■ **Exercise**
Work through the records that follow and return each line containing the word "help".

■ **Given data**
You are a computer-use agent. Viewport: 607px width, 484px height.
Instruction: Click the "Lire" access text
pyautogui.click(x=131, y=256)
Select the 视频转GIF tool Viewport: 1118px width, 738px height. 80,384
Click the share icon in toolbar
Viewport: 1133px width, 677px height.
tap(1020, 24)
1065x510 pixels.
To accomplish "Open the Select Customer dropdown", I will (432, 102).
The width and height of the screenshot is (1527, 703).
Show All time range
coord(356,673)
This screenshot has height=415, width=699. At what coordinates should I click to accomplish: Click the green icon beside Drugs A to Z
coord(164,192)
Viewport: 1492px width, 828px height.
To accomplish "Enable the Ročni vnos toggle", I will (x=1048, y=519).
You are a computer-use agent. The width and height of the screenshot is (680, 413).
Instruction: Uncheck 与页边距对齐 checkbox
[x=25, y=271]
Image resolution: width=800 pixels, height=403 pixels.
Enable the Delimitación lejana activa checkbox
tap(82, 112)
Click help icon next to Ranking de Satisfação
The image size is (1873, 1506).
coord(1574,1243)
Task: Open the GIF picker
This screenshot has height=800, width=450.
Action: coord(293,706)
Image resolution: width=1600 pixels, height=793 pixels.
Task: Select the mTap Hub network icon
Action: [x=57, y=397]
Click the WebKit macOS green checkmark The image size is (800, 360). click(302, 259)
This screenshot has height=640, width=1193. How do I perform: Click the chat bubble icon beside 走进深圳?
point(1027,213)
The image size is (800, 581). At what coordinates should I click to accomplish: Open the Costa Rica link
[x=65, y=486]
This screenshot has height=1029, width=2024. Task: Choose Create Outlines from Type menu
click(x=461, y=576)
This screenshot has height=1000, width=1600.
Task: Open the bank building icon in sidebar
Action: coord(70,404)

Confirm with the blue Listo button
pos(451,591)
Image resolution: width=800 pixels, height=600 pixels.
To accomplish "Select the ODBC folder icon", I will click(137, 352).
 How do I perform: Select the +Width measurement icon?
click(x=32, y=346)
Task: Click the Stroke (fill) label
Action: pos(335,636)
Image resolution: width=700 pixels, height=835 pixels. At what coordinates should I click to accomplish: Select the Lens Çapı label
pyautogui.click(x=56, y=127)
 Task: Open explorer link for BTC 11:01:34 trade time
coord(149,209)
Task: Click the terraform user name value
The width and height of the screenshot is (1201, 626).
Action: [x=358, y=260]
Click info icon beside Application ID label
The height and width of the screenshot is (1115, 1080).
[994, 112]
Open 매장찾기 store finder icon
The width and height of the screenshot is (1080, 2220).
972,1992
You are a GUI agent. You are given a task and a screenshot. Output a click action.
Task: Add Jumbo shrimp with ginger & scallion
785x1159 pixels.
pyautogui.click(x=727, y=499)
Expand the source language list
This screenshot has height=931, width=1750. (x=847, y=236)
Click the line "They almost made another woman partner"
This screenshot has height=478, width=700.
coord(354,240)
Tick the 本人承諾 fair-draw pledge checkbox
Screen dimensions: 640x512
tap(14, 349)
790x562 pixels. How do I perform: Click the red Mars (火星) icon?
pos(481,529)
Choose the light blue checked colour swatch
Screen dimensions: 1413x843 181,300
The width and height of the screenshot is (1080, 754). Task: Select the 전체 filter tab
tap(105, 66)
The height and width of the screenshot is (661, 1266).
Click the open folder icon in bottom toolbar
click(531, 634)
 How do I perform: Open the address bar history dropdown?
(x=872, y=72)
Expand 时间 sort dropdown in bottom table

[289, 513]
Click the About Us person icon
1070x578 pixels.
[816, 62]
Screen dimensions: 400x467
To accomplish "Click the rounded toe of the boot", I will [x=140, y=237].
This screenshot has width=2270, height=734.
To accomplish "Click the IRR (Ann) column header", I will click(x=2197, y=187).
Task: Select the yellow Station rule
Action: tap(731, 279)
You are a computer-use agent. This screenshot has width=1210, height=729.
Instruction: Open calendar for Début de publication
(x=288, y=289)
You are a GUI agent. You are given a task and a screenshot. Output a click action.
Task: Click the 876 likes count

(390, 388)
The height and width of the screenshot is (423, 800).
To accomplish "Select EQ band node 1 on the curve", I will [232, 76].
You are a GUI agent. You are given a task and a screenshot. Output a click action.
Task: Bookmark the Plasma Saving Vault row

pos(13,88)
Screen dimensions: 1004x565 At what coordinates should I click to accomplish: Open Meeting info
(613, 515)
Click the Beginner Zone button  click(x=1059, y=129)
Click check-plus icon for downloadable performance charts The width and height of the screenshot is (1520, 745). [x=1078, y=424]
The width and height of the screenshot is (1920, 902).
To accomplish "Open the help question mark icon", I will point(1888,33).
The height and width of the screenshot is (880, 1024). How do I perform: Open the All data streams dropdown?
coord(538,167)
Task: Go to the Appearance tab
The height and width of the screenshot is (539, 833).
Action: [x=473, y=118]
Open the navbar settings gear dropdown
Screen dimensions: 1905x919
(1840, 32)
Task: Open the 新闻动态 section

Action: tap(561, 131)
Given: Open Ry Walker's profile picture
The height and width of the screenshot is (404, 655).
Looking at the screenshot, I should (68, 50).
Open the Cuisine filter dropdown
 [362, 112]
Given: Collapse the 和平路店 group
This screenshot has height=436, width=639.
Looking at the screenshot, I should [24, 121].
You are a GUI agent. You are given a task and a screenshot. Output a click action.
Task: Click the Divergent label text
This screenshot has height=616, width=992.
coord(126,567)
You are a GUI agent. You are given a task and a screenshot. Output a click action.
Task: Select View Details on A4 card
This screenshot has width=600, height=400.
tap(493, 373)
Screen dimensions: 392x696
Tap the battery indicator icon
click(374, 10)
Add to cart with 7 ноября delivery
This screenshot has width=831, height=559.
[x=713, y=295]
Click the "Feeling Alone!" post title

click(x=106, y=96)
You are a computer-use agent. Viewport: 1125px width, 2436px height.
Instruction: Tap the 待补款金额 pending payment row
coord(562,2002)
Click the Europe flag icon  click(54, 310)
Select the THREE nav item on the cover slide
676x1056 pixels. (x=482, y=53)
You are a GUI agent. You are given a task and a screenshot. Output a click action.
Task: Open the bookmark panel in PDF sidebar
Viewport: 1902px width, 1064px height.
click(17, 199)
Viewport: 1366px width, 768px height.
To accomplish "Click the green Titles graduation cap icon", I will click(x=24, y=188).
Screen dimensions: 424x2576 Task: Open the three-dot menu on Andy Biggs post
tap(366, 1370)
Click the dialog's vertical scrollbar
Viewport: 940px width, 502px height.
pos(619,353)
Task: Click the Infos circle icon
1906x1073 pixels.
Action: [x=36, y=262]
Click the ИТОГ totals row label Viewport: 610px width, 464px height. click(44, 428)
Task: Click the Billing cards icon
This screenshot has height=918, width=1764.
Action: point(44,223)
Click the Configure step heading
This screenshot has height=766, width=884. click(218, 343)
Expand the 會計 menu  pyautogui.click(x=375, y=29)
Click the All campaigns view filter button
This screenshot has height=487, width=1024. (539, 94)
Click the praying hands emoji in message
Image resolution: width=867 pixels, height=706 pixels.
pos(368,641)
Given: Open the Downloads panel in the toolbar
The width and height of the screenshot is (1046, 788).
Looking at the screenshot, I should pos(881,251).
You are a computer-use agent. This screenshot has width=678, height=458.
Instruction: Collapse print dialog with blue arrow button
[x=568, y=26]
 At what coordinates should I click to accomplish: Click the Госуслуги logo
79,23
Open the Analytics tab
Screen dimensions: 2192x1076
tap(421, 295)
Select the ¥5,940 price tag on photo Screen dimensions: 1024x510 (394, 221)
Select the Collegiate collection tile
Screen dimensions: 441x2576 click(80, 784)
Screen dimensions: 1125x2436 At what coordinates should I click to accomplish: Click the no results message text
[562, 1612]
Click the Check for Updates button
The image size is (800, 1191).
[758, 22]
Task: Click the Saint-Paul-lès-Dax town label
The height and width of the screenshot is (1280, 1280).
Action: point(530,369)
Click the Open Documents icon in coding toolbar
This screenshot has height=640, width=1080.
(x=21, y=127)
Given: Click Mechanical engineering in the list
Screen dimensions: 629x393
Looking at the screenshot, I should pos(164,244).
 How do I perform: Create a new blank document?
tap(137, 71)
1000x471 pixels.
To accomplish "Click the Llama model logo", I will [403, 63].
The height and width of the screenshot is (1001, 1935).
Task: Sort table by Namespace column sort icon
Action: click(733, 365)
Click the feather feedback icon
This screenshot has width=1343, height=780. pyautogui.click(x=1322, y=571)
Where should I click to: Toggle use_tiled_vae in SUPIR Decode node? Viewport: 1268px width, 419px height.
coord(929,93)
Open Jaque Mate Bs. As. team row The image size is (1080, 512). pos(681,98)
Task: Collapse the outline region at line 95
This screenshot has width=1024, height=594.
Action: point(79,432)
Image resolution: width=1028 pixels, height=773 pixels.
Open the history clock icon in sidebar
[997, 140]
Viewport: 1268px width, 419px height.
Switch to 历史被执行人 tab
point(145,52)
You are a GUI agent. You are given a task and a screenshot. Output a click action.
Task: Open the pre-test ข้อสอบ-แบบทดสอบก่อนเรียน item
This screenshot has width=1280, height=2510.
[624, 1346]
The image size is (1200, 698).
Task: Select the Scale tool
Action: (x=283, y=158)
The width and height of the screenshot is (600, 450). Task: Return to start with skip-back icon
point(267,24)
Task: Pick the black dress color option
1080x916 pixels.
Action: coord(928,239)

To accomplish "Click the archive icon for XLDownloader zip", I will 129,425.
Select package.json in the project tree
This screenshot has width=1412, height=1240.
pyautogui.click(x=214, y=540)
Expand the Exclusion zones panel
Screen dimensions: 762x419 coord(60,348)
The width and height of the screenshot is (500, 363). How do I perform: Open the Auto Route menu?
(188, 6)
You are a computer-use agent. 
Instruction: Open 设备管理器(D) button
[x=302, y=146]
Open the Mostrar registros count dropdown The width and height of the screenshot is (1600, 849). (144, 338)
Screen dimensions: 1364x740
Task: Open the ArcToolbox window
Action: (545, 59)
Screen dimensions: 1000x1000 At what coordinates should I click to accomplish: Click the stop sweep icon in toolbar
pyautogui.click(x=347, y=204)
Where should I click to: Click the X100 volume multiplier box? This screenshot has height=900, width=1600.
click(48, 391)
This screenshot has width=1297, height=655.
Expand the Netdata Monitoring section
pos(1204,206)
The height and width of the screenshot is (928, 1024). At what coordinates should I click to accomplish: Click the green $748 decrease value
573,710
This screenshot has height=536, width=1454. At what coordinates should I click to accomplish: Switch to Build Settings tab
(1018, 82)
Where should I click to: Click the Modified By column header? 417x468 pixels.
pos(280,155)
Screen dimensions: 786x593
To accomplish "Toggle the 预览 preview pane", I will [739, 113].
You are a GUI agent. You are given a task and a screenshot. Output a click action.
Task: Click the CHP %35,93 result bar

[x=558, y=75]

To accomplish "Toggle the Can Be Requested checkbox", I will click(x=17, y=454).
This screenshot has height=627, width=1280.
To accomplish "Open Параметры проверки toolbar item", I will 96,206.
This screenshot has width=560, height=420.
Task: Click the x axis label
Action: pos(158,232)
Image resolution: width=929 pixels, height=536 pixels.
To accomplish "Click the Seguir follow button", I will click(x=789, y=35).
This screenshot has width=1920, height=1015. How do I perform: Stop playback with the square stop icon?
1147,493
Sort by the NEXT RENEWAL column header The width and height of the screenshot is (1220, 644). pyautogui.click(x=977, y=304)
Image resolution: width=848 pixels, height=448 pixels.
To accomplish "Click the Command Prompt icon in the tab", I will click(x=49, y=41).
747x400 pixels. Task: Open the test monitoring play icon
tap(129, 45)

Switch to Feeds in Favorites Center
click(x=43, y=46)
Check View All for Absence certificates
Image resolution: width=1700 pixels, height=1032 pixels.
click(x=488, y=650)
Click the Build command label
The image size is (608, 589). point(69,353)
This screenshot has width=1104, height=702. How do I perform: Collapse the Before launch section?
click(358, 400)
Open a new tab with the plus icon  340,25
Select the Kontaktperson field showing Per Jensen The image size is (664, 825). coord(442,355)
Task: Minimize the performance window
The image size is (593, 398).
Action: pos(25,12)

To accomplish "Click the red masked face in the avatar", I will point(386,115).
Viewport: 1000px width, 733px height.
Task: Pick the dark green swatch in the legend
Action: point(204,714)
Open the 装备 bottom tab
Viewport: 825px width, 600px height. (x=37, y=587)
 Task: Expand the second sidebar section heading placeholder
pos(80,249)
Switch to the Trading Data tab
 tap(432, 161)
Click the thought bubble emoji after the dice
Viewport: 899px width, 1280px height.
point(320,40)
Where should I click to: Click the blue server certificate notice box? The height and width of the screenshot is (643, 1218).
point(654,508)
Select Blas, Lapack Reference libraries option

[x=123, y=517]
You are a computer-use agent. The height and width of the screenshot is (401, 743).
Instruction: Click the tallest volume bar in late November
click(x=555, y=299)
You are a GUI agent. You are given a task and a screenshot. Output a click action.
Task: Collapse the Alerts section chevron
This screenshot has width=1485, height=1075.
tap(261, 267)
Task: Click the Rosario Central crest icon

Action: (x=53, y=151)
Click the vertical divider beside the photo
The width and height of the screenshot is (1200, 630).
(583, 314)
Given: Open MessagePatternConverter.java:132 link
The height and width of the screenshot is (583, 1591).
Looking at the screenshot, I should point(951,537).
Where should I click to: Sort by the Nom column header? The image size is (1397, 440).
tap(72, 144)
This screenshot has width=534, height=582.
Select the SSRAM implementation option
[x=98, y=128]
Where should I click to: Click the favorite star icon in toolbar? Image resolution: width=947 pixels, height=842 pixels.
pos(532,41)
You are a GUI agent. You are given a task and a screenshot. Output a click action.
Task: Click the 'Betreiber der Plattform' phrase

■ **Completed exercise**
Click help icon next to Ranking de Satisfação
To accomplish "Open the help question mark icon", I will point(1888,33).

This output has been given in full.